• [Extracted records]:

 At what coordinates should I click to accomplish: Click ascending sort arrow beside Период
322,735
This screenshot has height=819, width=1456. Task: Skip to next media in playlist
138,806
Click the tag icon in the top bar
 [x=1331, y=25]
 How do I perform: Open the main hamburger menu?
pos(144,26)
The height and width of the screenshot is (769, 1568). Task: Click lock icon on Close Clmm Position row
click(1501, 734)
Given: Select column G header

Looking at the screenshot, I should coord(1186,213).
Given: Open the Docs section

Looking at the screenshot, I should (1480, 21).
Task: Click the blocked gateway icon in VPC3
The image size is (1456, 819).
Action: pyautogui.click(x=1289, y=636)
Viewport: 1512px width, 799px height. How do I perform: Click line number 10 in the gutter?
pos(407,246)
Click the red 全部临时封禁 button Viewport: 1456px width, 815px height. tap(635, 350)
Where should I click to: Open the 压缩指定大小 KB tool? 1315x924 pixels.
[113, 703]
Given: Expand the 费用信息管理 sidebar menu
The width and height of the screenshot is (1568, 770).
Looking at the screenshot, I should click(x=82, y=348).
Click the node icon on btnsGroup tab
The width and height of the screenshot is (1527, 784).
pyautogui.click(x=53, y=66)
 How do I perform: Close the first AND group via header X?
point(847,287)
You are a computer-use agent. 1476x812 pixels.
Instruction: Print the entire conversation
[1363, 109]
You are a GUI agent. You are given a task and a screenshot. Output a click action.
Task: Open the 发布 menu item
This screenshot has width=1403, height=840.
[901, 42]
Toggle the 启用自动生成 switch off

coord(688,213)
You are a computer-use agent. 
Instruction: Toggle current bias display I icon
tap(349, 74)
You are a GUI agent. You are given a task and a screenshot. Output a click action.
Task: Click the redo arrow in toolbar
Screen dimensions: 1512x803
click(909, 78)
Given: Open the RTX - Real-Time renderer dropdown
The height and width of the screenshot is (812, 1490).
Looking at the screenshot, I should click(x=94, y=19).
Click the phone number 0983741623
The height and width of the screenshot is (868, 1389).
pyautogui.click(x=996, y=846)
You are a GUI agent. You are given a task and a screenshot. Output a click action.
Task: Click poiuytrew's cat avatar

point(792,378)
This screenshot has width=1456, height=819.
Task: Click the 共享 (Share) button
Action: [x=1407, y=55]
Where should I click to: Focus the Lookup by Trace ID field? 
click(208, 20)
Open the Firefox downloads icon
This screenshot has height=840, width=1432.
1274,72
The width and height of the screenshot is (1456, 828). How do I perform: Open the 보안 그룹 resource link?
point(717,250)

• [Description of the task]: Nothing in the material may be left out; write it all out verbatim.

• [Task result]:
 At what coordinates should I click to accomplish: Click ascending sort arrow beside Период
322,735
This screenshot has height=819, width=1456. Task: Skip to next media in playlist
138,806
Click the tag icon in the top bar
 [x=1331, y=25]
 How do I perform: Open the main hamburger menu?
pos(144,26)
The height and width of the screenshot is (769, 1568). Task: Click lock icon on Close Clmm Position row
click(1501, 734)
Given: Select column G header

Looking at the screenshot, I should coord(1186,213).
Given: Open the Docs section

Looking at the screenshot, I should (1480, 21).
Task: Click the blocked gateway icon in VPC3
The image size is (1456, 819).
Action: pyautogui.click(x=1289, y=636)
Viewport: 1512px width, 799px height. How do I perform: Click line number 10 in the gutter?
pos(407,246)
Click the red 全部临时封禁 button Viewport: 1456px width, 815px height. tap(635, 350)
Where should I click to: Open the 压缩指定大小 KB tool? 1315x924 pixels.
[113, 703]
Given: Expand the 费用信息管理 sidebar menu
The width and height of the screenshot is (1568, 770).
Looking at the screenshot, I should click(x=82, y=348).
Click the node icon on btnsGroup tab
The width and height of the screenshot is (1527, 784).
pyautogui.click(x=53, y=66)
 How do I perform: Close the first AND group via header X?
point(847,287)
You are a computer-use agent. 1476x812 pixels.
Instruction: Print the entire conversation
[1363, 109]
You are a GUI agent. You are given a task and a screenshot. Output a click action.
Task: Open the 发布 menu item
This screenshot has width=1403, height=840.
[901, 42]
Toggle the 启用自动生成 switch off

coord(688,213)
You are a computer-use agent. 
Instruction: Toggle current bias display I icon
tap(349, 74)
You are a GUI agent. You are given a task and a screenshot. Output a click action.
Task: Click the redo arrow in toolbar
Screen dimensions: 1512x803
click(909, 78)
Given: Open the RTX - Real-Time renderer dropdown
The height and width of the screenshot is (812, 1490).
Looking at the screenshot, I should click(x=94, y=19).
Click the phone number 0983741623
The height and width of the screenshot is (868, 1389).
pyautogui.click(x=996, y=846)
You are a GUI agent. You are given a task and a screenshot. Output a click action.
Task: Click poiuytrew's cat avatar

point(792,378)
This screenshot has width=1456, height=819.
Task: Click the 共享 (Share) button
Action: [x=1407, y=55]
Where should I click to: Focus the Lookup by Trace ID field? 
click(208, 20)
Open the Firefox downloads icon
This screenshot has height=840, width=1432.
1274,72
The width and height of the screenshot is (1456, 828). How do I perform: Open the 보안 그룹 resource link?
point(717,250)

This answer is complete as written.